Self-Supervised Learning of Pose-Informed Latents
python3 -m venv venv
source venv/bin/activate
pip install -r requirements.txt
pip install -e .
Two dataloaders are provided for Objectron, one which is "file-based" and is used for prototyping on machines with fast SSD, while the other one is "hdf5" based for the formal experiments.
For the HDF5 dataloader expects a pre-processed HDF5 file, which contains the full frame images and annotations in the same package.
To generate the required HDF5 file, you need to have downloaded the Objectron tf.records
dataset, and use the simpose/data/objectron/hdf5_extractor.py
script.
For the file-based dataloader, bounding box crops are taken for each object instance in the Objectron raw video sequences. The "raw" objectron annotations are used directly, without further processing. This dataloader allow reducing the orignal 2Tb dataset to a more tractable 2Gb dataset for quick experiment cycles.

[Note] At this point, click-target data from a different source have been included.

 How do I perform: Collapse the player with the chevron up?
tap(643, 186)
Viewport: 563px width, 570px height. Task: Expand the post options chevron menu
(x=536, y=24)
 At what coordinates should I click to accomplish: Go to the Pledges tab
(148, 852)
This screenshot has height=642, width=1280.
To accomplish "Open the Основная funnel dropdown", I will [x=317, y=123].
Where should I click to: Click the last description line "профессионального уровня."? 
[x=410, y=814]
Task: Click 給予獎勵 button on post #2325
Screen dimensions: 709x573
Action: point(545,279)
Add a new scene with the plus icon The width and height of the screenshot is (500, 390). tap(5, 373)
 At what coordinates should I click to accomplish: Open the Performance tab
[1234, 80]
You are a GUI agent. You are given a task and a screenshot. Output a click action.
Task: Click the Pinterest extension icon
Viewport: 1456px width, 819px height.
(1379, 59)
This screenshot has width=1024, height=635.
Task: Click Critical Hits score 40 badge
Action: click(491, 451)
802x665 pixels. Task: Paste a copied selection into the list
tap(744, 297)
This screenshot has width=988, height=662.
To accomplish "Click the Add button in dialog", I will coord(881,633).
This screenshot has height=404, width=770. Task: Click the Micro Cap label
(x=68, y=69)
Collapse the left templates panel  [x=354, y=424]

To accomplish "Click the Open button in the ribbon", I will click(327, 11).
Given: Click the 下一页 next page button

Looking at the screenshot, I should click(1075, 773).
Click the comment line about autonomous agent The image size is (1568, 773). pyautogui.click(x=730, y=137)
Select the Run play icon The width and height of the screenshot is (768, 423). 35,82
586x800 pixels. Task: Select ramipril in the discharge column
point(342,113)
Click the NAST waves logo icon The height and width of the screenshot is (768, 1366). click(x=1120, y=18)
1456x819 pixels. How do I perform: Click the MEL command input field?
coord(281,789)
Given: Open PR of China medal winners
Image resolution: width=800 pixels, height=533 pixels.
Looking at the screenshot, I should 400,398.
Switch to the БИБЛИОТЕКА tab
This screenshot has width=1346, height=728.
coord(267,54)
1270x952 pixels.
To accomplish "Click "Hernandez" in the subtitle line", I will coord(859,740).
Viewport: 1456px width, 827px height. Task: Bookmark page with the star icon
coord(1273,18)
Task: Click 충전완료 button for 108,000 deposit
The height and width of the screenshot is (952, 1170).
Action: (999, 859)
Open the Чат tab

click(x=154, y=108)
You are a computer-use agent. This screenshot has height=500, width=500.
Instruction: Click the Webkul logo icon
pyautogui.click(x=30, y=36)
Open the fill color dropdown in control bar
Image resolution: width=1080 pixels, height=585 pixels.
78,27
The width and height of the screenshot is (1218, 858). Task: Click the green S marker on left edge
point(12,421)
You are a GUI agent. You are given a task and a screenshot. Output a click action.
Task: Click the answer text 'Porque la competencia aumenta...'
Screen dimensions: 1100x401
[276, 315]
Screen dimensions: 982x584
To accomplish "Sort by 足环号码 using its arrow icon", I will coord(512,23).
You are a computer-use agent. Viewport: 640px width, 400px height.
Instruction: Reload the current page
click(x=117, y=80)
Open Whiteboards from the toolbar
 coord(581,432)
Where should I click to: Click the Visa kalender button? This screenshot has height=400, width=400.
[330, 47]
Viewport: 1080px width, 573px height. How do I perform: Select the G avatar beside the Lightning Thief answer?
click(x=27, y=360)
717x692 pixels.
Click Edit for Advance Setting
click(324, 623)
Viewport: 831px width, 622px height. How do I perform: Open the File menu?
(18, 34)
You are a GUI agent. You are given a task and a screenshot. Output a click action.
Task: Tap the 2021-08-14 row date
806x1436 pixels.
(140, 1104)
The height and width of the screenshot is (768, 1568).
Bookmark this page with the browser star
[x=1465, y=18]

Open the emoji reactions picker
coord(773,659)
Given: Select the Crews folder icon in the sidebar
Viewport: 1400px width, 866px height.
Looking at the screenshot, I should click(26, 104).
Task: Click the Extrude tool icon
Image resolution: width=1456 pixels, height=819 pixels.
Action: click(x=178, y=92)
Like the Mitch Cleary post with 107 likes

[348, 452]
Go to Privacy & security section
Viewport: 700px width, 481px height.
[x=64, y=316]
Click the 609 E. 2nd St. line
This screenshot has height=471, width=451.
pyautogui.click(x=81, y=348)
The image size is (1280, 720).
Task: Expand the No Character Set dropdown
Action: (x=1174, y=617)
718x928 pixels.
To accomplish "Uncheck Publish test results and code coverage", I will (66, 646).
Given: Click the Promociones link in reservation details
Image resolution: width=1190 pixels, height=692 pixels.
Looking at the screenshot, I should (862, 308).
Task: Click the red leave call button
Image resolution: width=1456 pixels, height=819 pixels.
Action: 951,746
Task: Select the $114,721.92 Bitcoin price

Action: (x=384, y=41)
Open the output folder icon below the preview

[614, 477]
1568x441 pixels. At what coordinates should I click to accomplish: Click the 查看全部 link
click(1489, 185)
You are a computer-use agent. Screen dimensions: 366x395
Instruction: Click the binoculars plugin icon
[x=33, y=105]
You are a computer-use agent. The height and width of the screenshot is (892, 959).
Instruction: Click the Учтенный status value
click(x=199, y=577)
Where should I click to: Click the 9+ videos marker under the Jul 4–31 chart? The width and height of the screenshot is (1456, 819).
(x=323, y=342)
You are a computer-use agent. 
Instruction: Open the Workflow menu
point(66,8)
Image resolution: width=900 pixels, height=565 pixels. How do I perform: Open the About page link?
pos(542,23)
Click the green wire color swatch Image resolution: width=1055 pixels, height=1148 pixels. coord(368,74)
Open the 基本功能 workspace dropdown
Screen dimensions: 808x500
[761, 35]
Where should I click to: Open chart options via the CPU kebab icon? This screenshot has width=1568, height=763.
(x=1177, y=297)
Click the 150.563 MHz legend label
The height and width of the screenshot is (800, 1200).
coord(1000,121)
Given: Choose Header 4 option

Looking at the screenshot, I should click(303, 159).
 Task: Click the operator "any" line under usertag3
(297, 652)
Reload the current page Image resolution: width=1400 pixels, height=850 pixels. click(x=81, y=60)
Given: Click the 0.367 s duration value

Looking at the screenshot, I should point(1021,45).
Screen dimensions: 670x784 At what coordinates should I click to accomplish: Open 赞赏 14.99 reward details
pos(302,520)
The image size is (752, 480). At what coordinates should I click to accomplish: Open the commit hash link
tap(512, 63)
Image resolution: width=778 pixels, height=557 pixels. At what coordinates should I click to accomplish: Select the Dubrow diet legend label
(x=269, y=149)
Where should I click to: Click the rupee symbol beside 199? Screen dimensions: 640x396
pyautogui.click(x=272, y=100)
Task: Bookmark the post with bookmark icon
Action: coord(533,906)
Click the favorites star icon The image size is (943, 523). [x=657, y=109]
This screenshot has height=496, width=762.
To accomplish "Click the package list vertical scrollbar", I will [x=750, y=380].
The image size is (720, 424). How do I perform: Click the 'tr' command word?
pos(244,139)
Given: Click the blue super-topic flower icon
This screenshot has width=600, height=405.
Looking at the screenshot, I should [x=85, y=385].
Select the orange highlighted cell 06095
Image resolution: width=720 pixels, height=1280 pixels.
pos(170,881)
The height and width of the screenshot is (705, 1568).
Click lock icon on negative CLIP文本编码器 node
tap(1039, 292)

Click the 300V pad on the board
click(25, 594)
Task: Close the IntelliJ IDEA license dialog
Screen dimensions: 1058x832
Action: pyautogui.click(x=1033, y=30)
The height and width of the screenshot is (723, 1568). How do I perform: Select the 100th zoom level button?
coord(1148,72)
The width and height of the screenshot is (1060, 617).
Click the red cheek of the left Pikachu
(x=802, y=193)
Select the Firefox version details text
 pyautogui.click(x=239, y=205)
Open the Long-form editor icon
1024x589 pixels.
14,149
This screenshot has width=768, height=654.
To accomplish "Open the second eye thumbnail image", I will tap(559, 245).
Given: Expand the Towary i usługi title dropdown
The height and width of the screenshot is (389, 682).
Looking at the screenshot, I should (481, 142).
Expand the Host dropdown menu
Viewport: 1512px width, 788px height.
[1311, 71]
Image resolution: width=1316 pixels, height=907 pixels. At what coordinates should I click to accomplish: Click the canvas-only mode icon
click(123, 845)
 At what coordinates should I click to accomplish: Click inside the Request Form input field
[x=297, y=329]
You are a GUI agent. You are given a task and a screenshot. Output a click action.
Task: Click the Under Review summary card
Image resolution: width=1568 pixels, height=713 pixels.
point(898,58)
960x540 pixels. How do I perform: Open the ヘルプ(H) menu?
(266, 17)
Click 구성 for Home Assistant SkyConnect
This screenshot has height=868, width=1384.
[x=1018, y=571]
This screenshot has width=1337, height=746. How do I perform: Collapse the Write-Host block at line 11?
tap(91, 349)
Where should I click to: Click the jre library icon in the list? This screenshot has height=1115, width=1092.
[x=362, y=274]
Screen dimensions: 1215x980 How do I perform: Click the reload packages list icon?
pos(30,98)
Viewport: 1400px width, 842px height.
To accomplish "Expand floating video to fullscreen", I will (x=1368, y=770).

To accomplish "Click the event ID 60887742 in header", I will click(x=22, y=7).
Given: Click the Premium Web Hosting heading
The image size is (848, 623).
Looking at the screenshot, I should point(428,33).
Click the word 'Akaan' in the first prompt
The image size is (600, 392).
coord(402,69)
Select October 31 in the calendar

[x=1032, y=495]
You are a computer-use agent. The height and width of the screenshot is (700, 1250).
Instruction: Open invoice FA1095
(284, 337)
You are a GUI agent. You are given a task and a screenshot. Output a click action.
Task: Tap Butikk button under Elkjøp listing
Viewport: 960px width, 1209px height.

TODO: Add UCF-101 notebooks.
Assuming you have the prepared HDF5 data in the /home/raphael/datasets/objectron folder, you can start pre-training with the following command:
python siampose/main.py --data=~/datasets/objectron --output=output --config=configs/config-pretrain-8gb.yaml
During pre-training, the accuracy on category prediction is used as a proxy for the model quality.
To evaluate on the zero-shot pose estimation task, you must first generate the embeddings using the main program.
python siampose/main.py --data=~/datasets/objectron \
--output=output/pretrain_224 \
--config=examples/local/config-pretrain-8gb.yaml
--embeddings
--embeddings-ckpt=output/pretrain_224/last_model.ckpt
This will generate embeddings for all images in the training and validation set. Care must be taken to use the same split as in training, or else you will get leaky results.
Once the embeddings are generated, the evaluation script can be launched.
python siampose/zero_shot_pose.py output/pretrain_224 --subset_size=5000 --cpu
3D IoU @ 50% precision will be reported for each individual category in objectron.
The qualitative evaluation notebooks can be found in the "notebooks" folder.